Задание:
Перепишите все приведённые ниже записи строка в строку, без изменений. Изображения в ответ не включайте.

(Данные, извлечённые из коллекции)
* * *

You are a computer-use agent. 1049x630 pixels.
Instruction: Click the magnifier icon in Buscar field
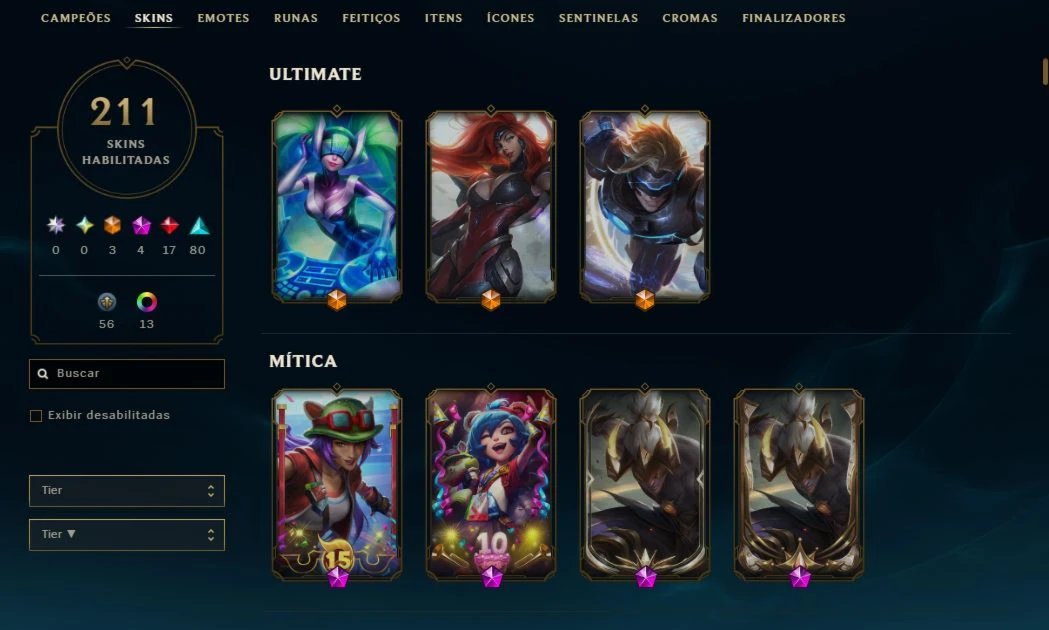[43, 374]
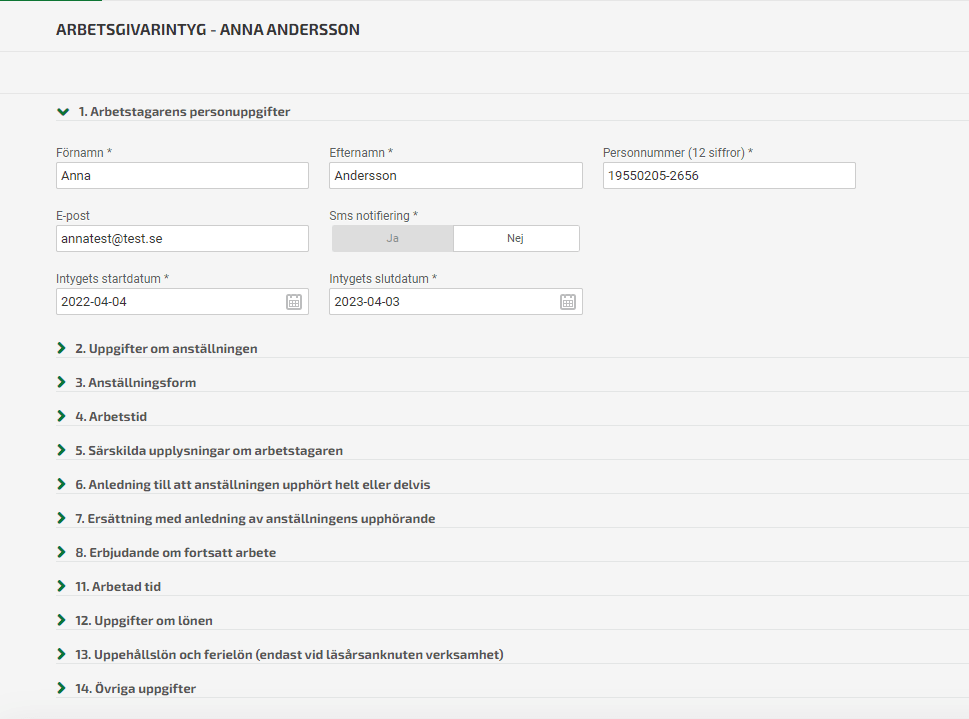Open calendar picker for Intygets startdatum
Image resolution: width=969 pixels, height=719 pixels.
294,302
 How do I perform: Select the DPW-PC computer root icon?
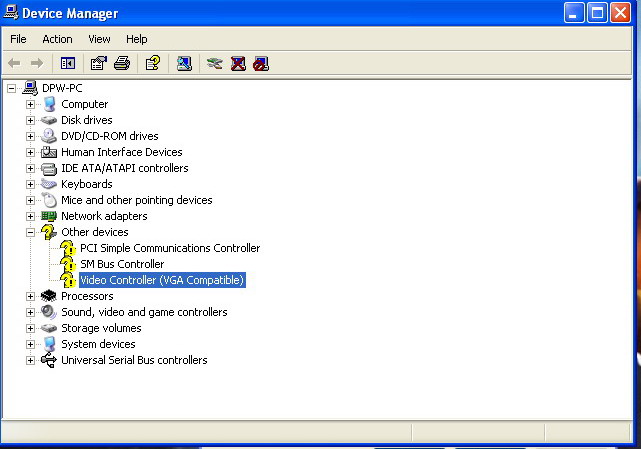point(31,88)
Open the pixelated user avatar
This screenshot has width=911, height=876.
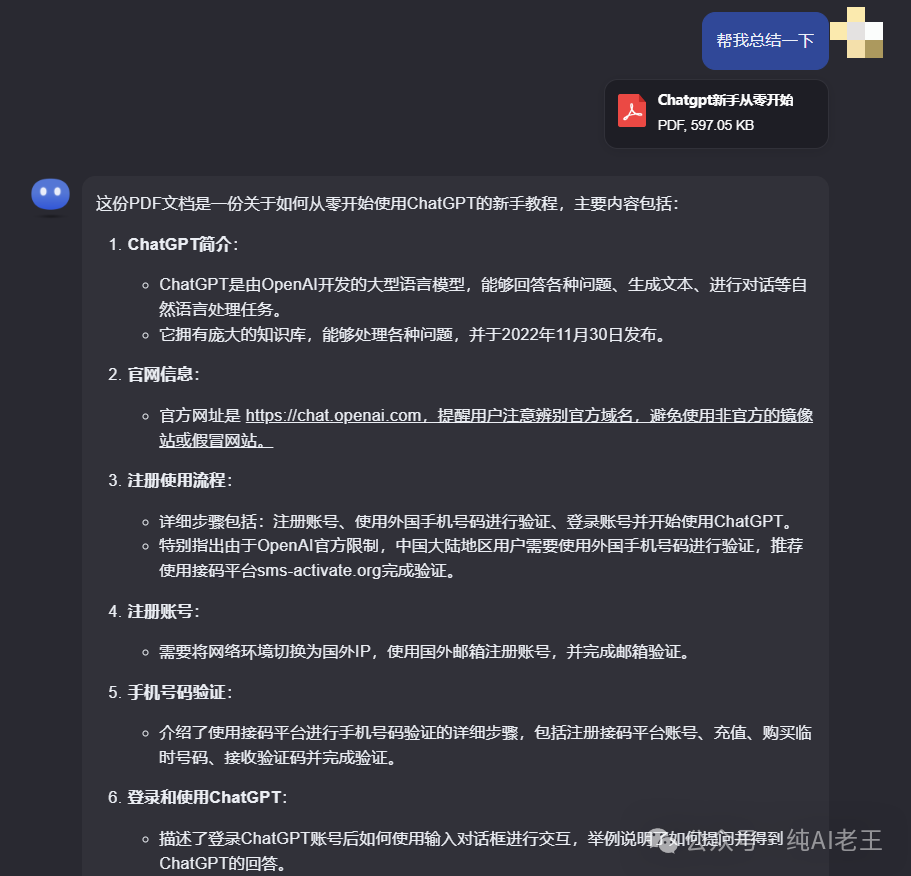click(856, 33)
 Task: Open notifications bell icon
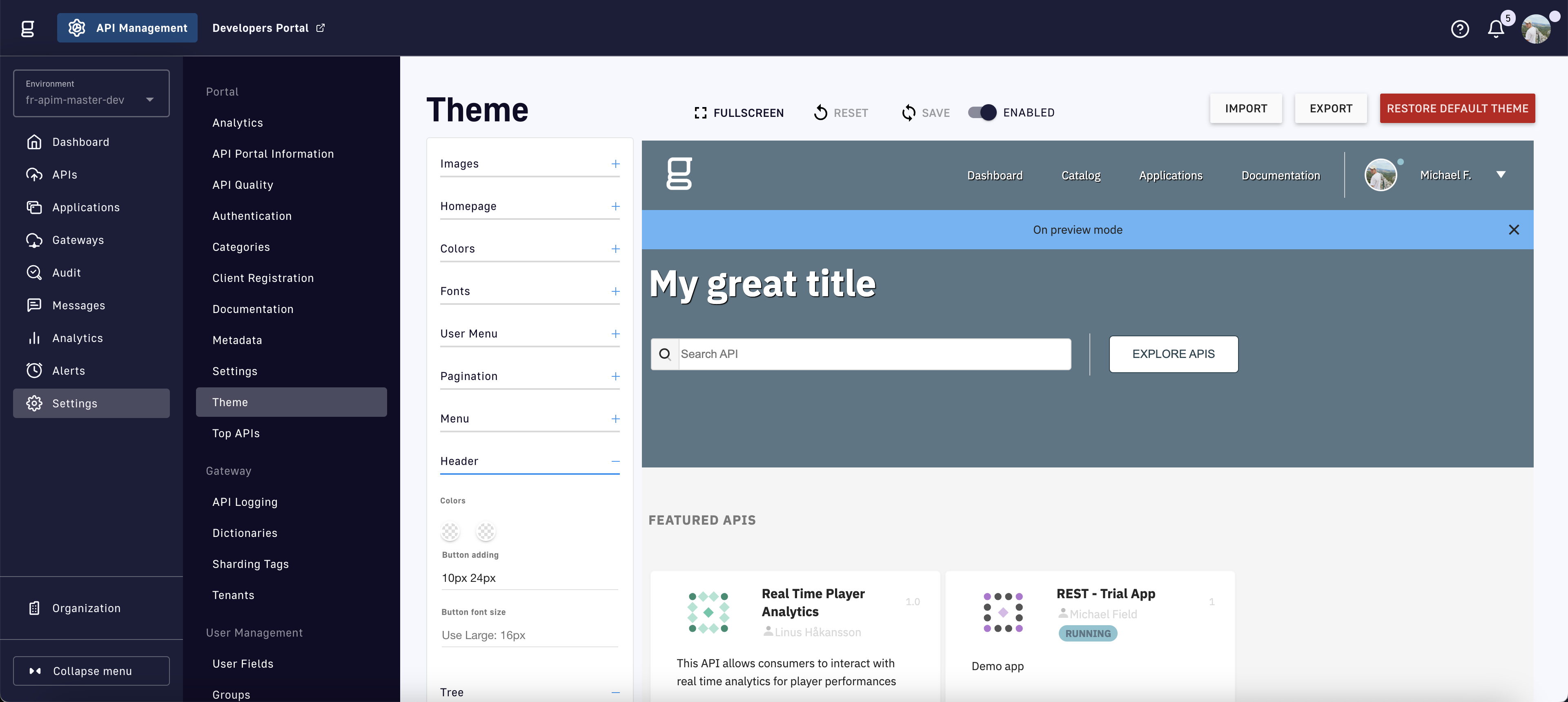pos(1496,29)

* * *

Ответ к заданию:
You are a computer-use agent. 1049x630 pixels.
Instruction: Click the magnifier icon in Buscar field
[43, 374]
Open calendar picker for Intygets startdatum
Image resolution: width=969 pixels, height=719 pixels.
294,302
 How do I perform: Select the DPW-PC computer root icon?
point(31,88)
Open the pixelated user avatar
This screenshot has width=911, height=876.
click(856, 33)
 Task: Open notifications bell icon
pos(1496,29)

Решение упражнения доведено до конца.